Pharmacogenomics, sometimes known as "personalised medicine," is the process of adapting medication therapies to a patient's genetic profile.
Drugs have varied effects on different people. Most people react positively, and their health gets better. A small percentage of patients experience negative effects, and some do not benefit from the treatment.
Your body processes (metabolises) drugs after you take them. Your genes play a role in how the medicine is digested and how you react to it.
These genes have an impact on the equipment used to manufacture the medication.
Doctors can more precisely choose the treatment and dosage that is optimal for each patient if they are aware of how different genetics affect how a drug is digested.
Pharmacogenomics is the study of a person's genome to determine the genetic components that affect how they respond to medications.
By identifying these genes, scientists hope to develop genetic tests that predict how patients will respond to a medicine and the appropriate dosage. In the future, doctors may be able to choose the optimal medications for their patients based on the findings of these tests.
This will assist them pick the treatment that will most effectively treat their ailment with the fewest negative effects. This is individualised medical care. In addition to minimising the risk of side effects, pharmacogenomics enables more effective treatment administration.
Some cancer treatments, for instance, can be extremely expensive but may only be beneficial for a limited proportion of patients. With a greater understanding of the disease and treatment thanks to pharmacogenomics, resources can be allocated to medicines that are more likely to be beneficial for a given patient, regardless of cost.
The reason individuals respond differently to medicinal treatments is due to genetic variances or variation. Following the completion of the Human Genome Project, researchers have concentrated on comparing human genomes to better comprehend genetic variation and determine which genetic variants are crucial for health and treatment response.
Common types of variation in the human genome are as follows: Single nucleotide polymorphisms (SNPs): SNPs, or single nucleotide polymorphisms, are variations in single nucleotide bases (A, C, G and T). Structural variation: alterations impacting sections of DNA that can alter the chromosome's overall structure.
SNPs are analogous to changing a single letter in the metaphorical "recipe book of life," whereas structural variation is analogous to losing or duplicating entire paragraphs or pages.
Long before it was possible to sequence and compare numerous genomes, scientists were aware of SNPs, but the magnitude of structural variation, particularly copy number changes, was not known.
Approximately twelve percent of the genome appears to be subject to structural variation. It has been reported to cause numerous genetic disorders.

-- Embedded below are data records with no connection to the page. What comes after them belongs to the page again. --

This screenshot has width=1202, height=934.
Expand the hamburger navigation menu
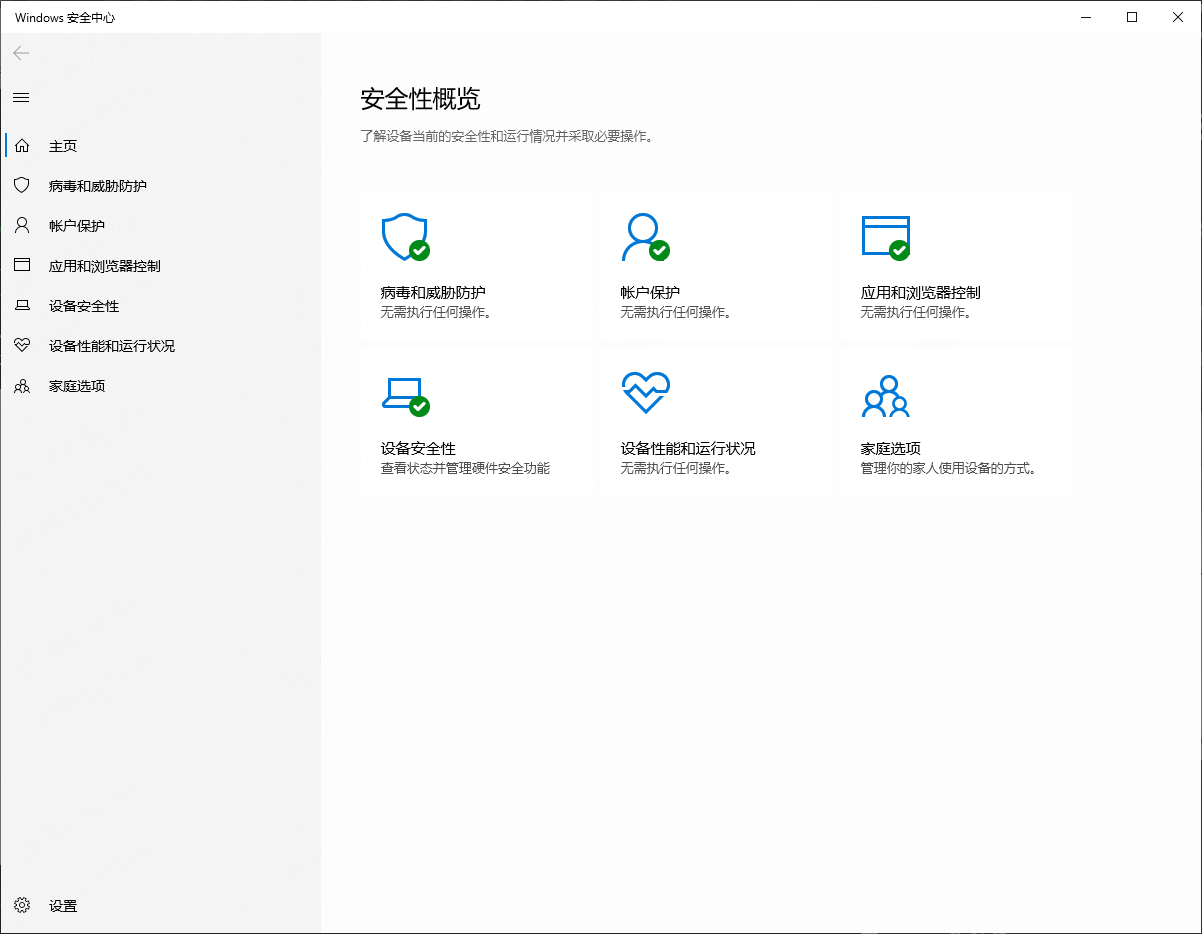pos(21,97)
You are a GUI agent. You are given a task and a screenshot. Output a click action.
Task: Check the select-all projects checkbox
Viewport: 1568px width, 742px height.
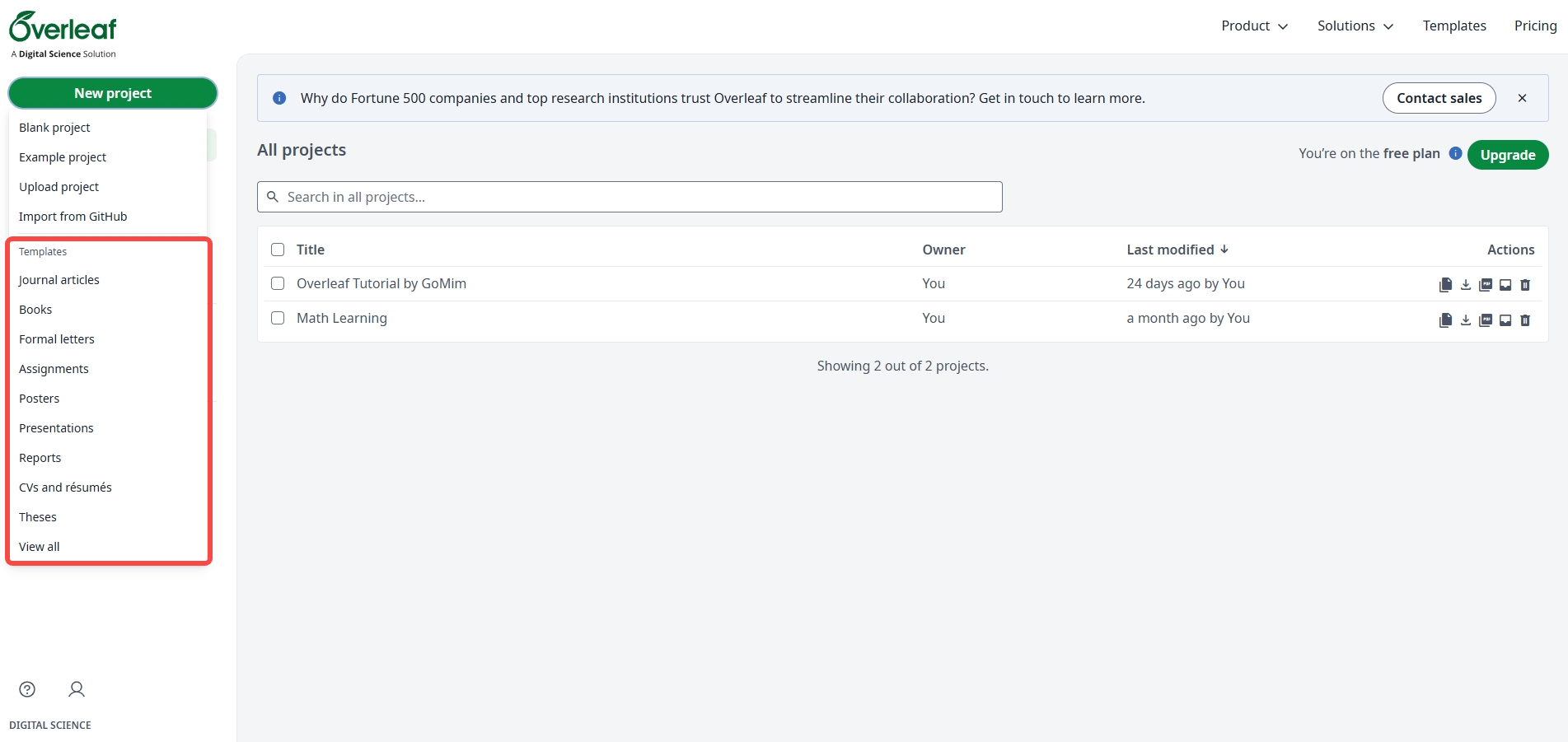click(278, 249)
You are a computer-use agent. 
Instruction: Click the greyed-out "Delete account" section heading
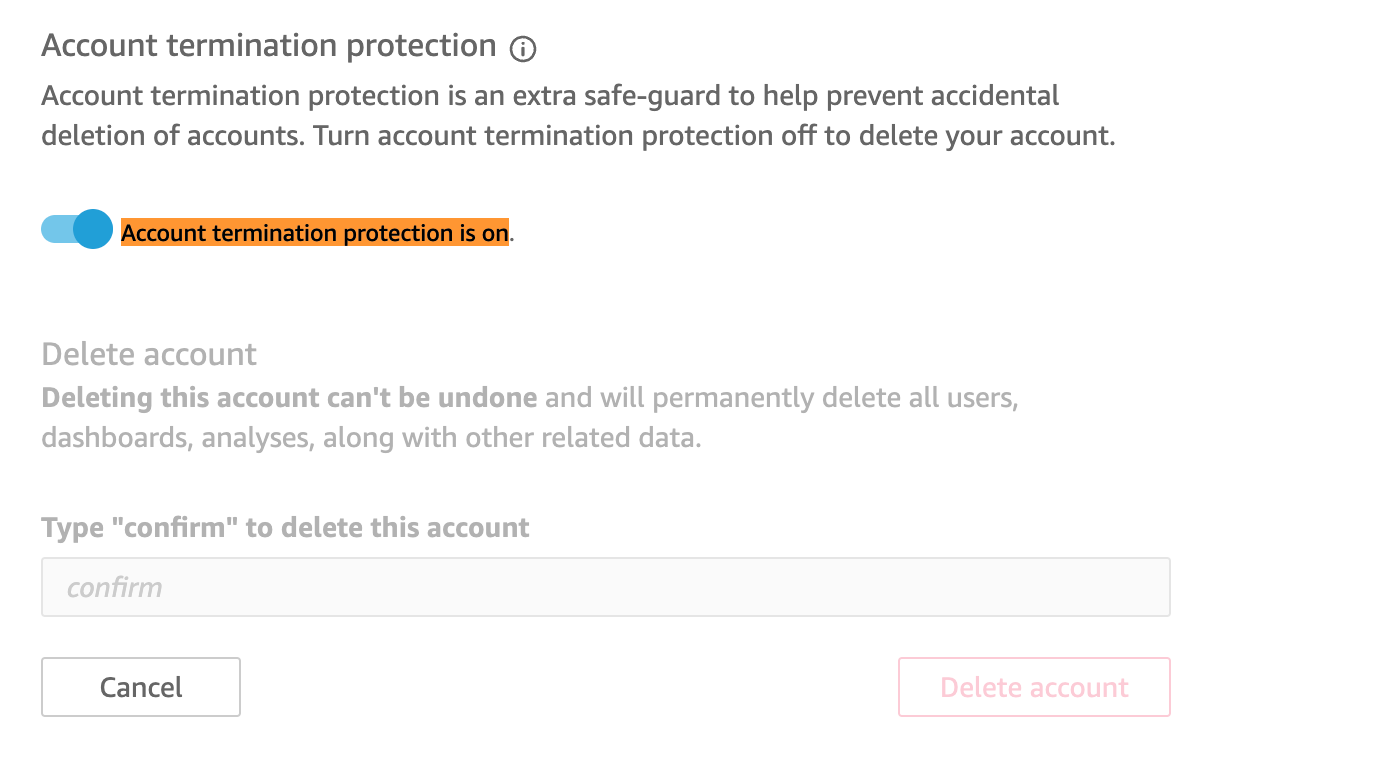tap(149, 354)
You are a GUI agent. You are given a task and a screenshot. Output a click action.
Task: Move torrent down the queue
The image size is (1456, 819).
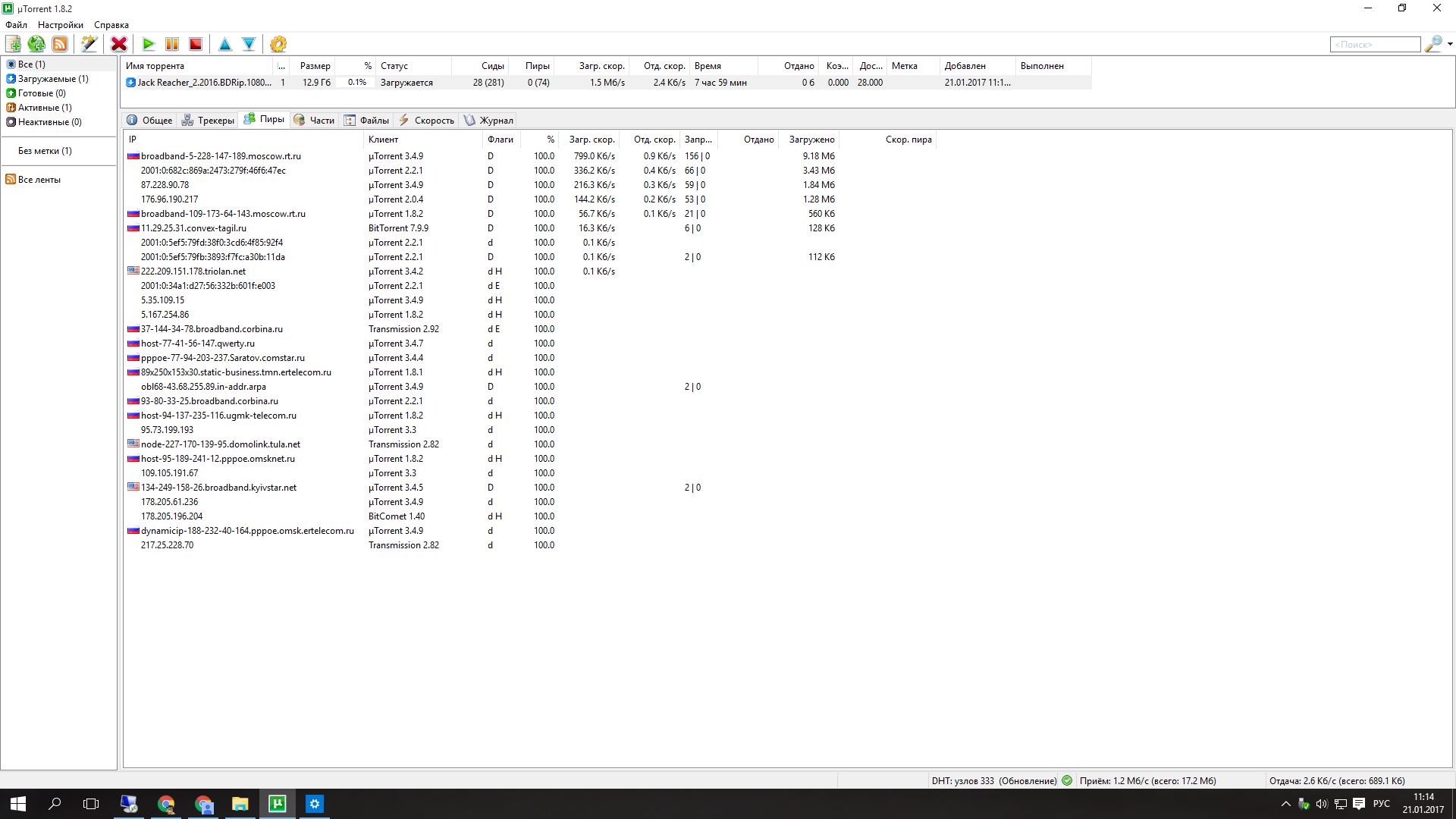[249, 44]
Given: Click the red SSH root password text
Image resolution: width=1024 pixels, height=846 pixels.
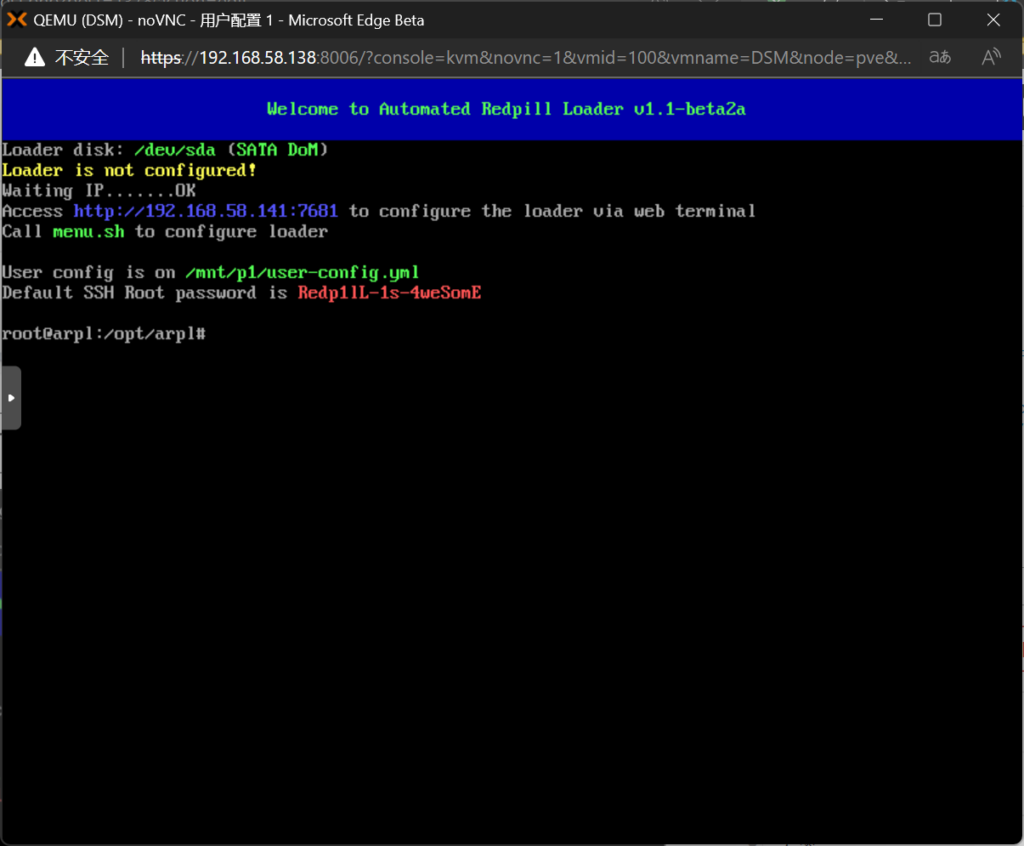Looking at the screenshot, I should point(389,293).
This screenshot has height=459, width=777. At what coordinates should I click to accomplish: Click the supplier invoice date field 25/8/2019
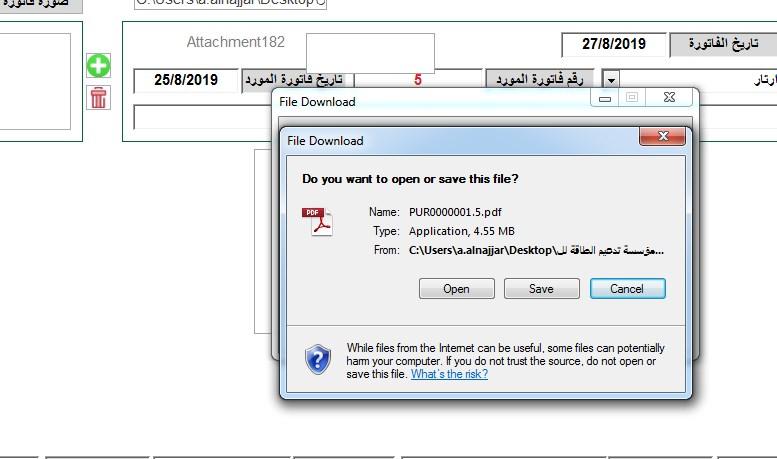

Humans share approximately 99.5% of their genes. Our susceptibility to sickness and treatment response are influenced by the 0.5% of variation that exists between us. Although this may not seem like much, it indicates that there are millions of changes between two persons' DNA.
For instance, SNPs are prevalent throughout the genome. Therefore, it is difficult to determine which single-letter mutations cause disease and which are merely along for the ride and have no influence on health. How then can it be determined which genetic variations cause disease and which are merely passengers?
Scientists examine disease variations by comparing the genetic makeup of a large number of individuals with and without a certain disease. This allows scientists to search for genetic variants that are more prevalent in diseased individuals compared to healthy individuals.
For instance, if a certain genetic variant is present in 80% of patients with an illness but in only 20% of the healthy population, this may indicate that the variant increases the risk of that disease.
The simplest example is searching for a disease that is caused by variations in a single gene. There are numerous complex disorders associated with variations in numerous genes.
Therefore, for this form of comparison to be useful, extremely large groups of individuals, typically in the tens of thousands, must be researched to identify variations with minor impacts on illness risk.
Researchers often attempt to select diseased and healthy individuals with similar characteristics, making it easier to find and analyse disease genes.
Although pharmacogenomics is likely to play a significant role in future medical care, there are numerous barriers to overcome before it becomes standard practise:
It is uncommon for a single genetic mutation to influence the reaction to a particular medicine. A specific genetic variant may enhance the probability of a negative reaction, but it does not guarantee it.
Consequently, some individuals with the variation may not experience an unfavourable pharmacological reaction. Similarly, the absence of the gene variant does not guarantee that an individual would not experience an unfavourable reaction.
There are frequently a significant number of genetic and environmental factors that interact to determine the medication response. Even when clear connections between a genetic variant and a therapeutic response have been shown, relevant tests must be devised and their efficacy must be demonstrated in clinical trials.
A clinical trial-successful test must still demonstrate utility and cost-effectiveness in a healthcare context. Regulatory bodies will need to evaluate how they evaluate and approve pharmacogenetic products.
Health services will need to adopt new methods for determining the optimal medicine to administer to an individual. The behaviour of individual physicians must alter. Many adverse effects are caused by people not taking their medications as directed or by doctors providing the incorrect dose.
Some successful applications of pharmacogenomics, such as abacavir and HIV, demonstrate that these obstacles are occasionally surmountable. In most instances, however, the introduction of pharmacogenomics discoveries is likely to be a complex process.